Sem surpresa, o Tribunal de Comércio de Oliveira de Azeméis, decretou a insolvência da Cooperativa Agrícola Paivense (CAP) enquanto o Ministério Público investiga denúncias alegando irregularidades e ilicitudes, alegadamente, cometidas durante a presidência de José Pereira sobre cuja gestão nunca quebrou publicamente o silêncio.

O Departamento de Investigação e Acção Penal (DIAP), onde o caso está a ser investigado, em Santa Maria da Feira, foi alertado que a Autoridade Tributária notificou a cooperativa de penhora sobre o gabinete de contabilidade de José Pereira sem que os restantes membros da direcção tenham sido informados, podendo ter ocorrido pagamentos no interesse deste lesando a cooperativa. A participação previne ainda para a utilização de dois cartões bancários, exclusivamente pelo presidente, cujos movimentos a ninguém reportaria, referindo ainda entrega de dinheiro em numerário a funcionárias que o depositariam em contas bancárias próprias para, posteriormente, liquidar dívidas da cooperativa. A situação despertou atenção da Polícia Judiciária, e do DIAP que terá em sua posse matéria comprometedora: fundadas suspeitas que a acta que serviu de base à obtenção de um volumoso empréstimo, e a Assembleia que deliberou conceder (suposta) autorização a José Pereira para o contrair, foram liminarmente forjadas.

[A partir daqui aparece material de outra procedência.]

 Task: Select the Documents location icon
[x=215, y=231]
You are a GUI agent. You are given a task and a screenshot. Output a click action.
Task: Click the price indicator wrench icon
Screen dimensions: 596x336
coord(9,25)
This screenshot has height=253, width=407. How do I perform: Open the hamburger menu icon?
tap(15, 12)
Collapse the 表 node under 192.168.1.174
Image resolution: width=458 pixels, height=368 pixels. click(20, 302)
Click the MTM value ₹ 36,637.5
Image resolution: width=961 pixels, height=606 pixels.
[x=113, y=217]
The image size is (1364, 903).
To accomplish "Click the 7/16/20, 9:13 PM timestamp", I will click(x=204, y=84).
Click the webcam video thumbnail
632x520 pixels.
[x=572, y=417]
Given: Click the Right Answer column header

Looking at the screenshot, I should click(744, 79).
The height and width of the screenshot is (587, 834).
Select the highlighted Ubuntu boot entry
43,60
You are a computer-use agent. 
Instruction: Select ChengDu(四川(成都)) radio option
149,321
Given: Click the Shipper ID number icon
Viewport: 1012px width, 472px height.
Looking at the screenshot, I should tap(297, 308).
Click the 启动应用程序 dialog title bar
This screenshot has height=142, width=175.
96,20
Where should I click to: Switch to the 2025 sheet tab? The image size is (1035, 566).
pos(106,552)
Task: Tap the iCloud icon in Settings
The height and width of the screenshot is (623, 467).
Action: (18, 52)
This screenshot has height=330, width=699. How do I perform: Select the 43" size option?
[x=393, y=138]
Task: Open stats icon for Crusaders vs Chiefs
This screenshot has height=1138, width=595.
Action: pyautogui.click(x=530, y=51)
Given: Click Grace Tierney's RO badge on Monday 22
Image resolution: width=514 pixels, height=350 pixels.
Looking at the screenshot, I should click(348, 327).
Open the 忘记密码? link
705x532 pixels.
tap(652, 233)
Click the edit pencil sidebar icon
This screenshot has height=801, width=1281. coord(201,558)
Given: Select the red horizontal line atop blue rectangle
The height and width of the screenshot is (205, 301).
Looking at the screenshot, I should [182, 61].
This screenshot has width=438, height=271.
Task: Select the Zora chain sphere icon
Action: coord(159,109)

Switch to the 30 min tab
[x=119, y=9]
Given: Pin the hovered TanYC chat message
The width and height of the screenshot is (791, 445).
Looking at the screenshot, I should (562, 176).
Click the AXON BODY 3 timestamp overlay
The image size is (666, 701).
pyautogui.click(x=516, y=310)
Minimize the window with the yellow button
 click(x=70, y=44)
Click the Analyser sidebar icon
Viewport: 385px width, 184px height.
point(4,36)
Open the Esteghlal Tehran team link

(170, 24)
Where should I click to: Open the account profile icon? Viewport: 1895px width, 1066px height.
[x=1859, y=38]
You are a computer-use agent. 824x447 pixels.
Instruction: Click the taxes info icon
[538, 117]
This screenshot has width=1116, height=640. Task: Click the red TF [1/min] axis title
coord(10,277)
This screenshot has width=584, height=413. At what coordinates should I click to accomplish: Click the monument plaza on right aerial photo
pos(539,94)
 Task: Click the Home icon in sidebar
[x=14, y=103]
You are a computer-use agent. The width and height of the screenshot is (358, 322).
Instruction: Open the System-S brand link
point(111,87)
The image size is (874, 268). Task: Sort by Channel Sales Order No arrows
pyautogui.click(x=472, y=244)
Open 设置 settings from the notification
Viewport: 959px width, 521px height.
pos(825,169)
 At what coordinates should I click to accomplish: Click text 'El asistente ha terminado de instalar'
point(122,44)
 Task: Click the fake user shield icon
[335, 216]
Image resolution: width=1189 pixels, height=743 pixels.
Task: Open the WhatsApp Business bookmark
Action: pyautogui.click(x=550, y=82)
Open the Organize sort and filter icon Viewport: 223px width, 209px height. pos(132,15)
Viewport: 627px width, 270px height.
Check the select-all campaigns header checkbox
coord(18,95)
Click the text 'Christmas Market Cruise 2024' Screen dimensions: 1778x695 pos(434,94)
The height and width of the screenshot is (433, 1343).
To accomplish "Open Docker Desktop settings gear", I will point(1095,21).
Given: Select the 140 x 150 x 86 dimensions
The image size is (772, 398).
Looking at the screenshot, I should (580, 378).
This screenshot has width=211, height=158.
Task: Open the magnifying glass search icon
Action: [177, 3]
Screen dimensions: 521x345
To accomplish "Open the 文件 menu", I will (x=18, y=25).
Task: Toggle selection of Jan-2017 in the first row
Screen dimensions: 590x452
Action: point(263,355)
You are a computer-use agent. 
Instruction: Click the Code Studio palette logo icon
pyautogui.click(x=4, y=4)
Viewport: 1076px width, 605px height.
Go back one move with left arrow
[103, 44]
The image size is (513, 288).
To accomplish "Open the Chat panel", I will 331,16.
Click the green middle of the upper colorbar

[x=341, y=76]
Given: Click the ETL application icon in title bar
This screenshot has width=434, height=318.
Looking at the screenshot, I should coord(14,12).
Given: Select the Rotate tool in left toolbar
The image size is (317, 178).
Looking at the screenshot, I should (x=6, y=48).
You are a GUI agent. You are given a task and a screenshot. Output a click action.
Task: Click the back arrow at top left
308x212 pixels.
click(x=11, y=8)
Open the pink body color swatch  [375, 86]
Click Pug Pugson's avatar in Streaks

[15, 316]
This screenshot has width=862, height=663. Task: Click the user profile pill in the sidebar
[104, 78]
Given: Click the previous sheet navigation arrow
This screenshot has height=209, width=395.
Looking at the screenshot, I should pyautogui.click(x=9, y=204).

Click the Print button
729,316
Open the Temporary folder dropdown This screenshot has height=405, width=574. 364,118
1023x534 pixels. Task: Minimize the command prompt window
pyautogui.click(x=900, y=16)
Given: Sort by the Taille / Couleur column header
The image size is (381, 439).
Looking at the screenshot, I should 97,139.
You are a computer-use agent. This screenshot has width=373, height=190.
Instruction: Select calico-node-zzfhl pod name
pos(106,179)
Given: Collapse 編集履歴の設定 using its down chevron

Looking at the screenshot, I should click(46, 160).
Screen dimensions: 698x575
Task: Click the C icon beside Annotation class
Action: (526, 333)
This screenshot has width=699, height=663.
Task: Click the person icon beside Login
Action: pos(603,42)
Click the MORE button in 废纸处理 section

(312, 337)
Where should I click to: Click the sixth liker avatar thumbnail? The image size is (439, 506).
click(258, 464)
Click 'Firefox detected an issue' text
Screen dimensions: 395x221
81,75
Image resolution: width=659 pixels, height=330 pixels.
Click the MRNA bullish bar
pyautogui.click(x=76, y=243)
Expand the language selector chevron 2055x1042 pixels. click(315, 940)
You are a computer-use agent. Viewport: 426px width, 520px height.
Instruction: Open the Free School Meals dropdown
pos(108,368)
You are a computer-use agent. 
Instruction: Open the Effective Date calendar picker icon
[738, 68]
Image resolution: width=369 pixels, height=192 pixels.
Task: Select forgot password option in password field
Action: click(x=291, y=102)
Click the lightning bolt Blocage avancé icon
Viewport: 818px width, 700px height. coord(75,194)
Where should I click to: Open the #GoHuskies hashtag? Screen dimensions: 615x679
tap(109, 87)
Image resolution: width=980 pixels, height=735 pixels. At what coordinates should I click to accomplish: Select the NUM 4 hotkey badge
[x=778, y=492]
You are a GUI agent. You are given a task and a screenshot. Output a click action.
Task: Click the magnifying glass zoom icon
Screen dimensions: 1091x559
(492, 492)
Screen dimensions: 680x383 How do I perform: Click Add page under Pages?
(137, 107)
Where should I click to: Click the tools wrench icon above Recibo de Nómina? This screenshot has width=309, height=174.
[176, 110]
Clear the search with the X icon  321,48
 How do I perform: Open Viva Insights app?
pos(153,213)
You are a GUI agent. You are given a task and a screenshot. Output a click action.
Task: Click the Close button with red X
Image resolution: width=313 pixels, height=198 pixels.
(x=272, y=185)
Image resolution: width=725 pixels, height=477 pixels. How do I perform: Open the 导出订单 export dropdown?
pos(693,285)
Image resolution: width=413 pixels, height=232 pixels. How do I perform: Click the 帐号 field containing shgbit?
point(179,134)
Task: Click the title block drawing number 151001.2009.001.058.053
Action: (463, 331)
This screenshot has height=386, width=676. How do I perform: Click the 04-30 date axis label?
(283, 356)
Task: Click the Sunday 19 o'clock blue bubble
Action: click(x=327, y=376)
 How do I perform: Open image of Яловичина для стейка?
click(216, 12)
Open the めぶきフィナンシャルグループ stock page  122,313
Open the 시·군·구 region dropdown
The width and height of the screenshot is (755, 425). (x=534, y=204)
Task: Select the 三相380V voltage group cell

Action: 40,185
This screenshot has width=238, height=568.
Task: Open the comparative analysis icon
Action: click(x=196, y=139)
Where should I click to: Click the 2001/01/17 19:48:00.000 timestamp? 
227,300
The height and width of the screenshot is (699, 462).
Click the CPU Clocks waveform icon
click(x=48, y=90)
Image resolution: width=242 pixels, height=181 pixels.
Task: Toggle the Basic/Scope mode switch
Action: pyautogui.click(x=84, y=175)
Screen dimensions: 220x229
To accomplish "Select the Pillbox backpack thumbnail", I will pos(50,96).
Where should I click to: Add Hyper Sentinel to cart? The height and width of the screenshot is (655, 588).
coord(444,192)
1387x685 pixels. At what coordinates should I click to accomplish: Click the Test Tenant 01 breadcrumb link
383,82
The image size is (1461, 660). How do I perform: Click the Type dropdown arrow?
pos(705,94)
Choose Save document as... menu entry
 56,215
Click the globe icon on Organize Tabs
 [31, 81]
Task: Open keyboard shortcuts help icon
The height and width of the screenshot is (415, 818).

Em Abril de 2018, a CAP, contraiu empréstimo de €300 mil, pelo prazo de 120 meses, entregando como garantia a hipoteca do edifício (na foto), para liquidar anterior empréstimo e utilizar o restante em obras e fundo de maneio. Dois meses antes teria ocorrido uma Assembleia Geral Extraordinária para debater a concessão de autorização do empréstimo constando da acta que, no ponto único da ordem de trabalhos, foi pedido para que a direcção, ali supostamente representada pelo tesoureiro, desse uma explicação. É referido que em face da informação do tesoureiro o empréstimo foi aprovado por unanimidade dos cooperadores presentes. Porém, em depoimento perante a magistrada que conduz o inquérito, Manuel da Rocha Ferreira, que teria usado da palavra cerca de duas horas consecutivas, garantiu nunca sequer ter estado presente na pretensa Assembleia. A confirmarem-se as dúvidas que a linha de investigação busca esclarecer, não ficará pedra sobre pedra do procedimento que injectou centenas de milhares de euros numa cooperativa arruinada. Não tendo ocorrido sessão da assembleia, não existiria mandato dos milhares de cooperadores outorgando poderes à direcção para contracção de empréstimo, logo, não poderia ser hipotecado o prédio para obter centenas de milhares de euros da Caixa de Crédito Agrícola Mútuo. Apesar de recebido o empréstimo, a CAP, inexplicavelmente, deixou de pagar salários, liquidar contribuições ao Instituto da Segurança Social e incumpriu com fornecedores abrindo o fosso no qual se precipitou. Está nomeado, desde Janeiro último, administrador da insolvência que, todavia, ainda não foi qualificada.